# My N-Scale HCD layout



## 11290 (Jan 4, 2011)

Not done YET, but just a lot of "detailing" left to do. Not the fanciest of layouts but I'm pretty happy with my first venture into model railroading. Please ignore all the "basement mess" in the background. Unfinished basements just seem to always end up as just a repository for a "stuff" collection. LOL

No luck loading a picture so layout can be seen in my photoshare site: https://sknappshots.smugmug.com/SK-Model-Train-Layout-06112015/

Thumbnails on left and large images on right. Click on large image to enlarge further.


----------



## Fire21 (Mar 9, 2014)

I think you have every right to be pleased, in fact PROUD, of your layout! It's a great looking setup. Very nice detail, lots of trees and shrubs, a lot of trackage. Very well done!! :smilie_daumenpos:


----------



## Magic (Jan 28, 2014)

Very nice indeed, great detail and a good plan as well. I like it. :smilie_daumenpos: :smilie_daumenpos:

Magic


----------



## /6 matt (Jul 7, 2015)

Your basement looks awesome my friend. I wish I kept mine that clean when I had one.

But more on point. Your layout is gorgeous! I'm assuming that is a 36" door? What is the minimum radius? Looks like around 12". Your attention to detail is awesome and the track plan is very orginal. :appl: Do you plan to paint the fascia? Also are you going to put pavement between the rails at the grade crossing? If you don't the citezens in your town will be changing an awful lot of bad balljoints:lol_hitting:


----------



## Sweet Dreamer (May 13, 2013)

It's absolutely phenomenal. I love it. You've covered everything so well. I love the little church and graveyard, even though I'm not a religious person myself. I think it rounds our your neighborhood really well. The fuel oil tanks in the back yards is a nice realistic touch too. 

It's an extremely nice layout that appears to have everything needed for a small little town. Lots going on. Although having said that I have to say that the main street and buildings did look a little bit like a ghost town. You could use some people doing things on the side walks, and little bit of traffic, and the buildings are screaming for window details. Like what's behind the windows.

But I know you said you have more details to fill in. 

But thus far what you have is absolutely fantastic. You'll have fun filling in those small details I'm sure. 

I wish I had a model railroad as nice.


----------



## IlliniViking (Dec 13, 2009)

Awesome layout, great detail, love it. :smilie_daumenpos:


----------



## 11290 (Jan 4, 2011)

Thanks for the kind words. To answer a few questions (apologize in advance for the length of the post):

a. Yes, it started out as a 36" x 80" HCD with 2" foam on top. I laid out the "outer" main line with about 2 1/2" to the edge and worked from there. First perimeter scenery was thicker foam at the edges with rock cuts near the rails.
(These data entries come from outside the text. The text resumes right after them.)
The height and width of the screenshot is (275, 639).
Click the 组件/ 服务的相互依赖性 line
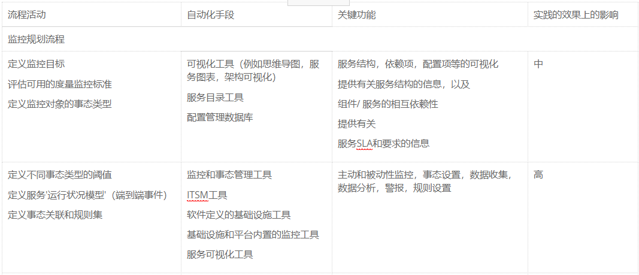(388, 104)
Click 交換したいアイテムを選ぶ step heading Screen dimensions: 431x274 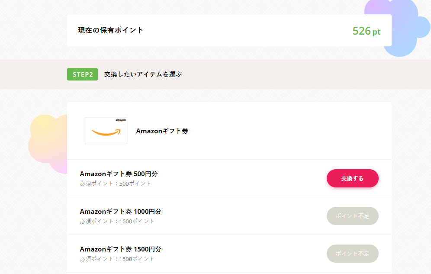pyautogui.click(x=143, y=74)
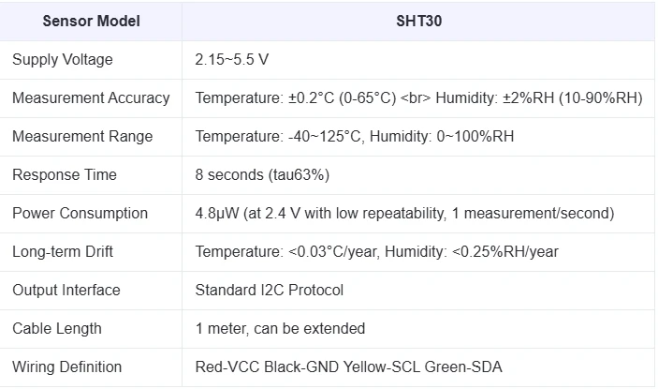Screen dimensions: 658x389
Task: Click the SHT30 column header
Action: (418, 21)
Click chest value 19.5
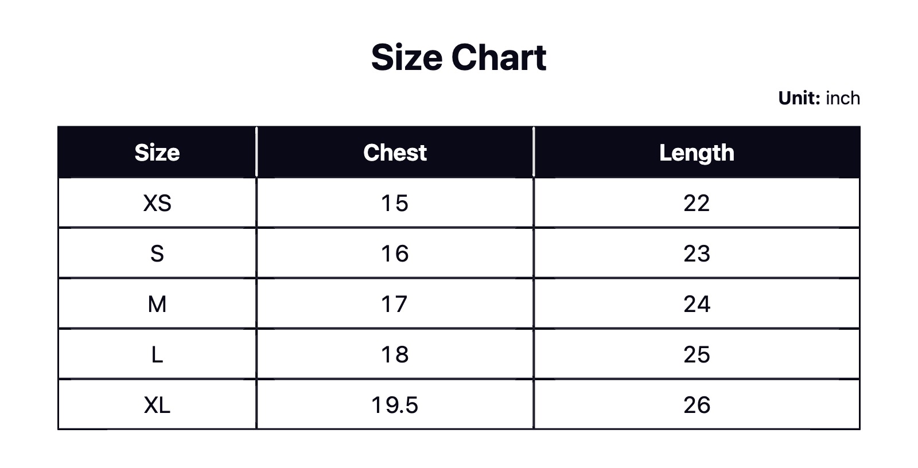 [x=395, y=405]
Ran out of talent trying to make that look good, cut the rock faces off and added 3 1/2" all around the perimeter of the layout and built up more foam so I could get good transitions from the hills to the outer main line. Thus, the layout now measures 43" x 87". Not really sure what the minimum radii are as I just layed out what looked good, pu a couple of cars and locomotives on the track as I was laying out and made sure I didn't have a lot of overhang when they went on the curves. It is a little tight through the switches for the bypass track though. Could have done a bit better there but go through very slowly when I use that.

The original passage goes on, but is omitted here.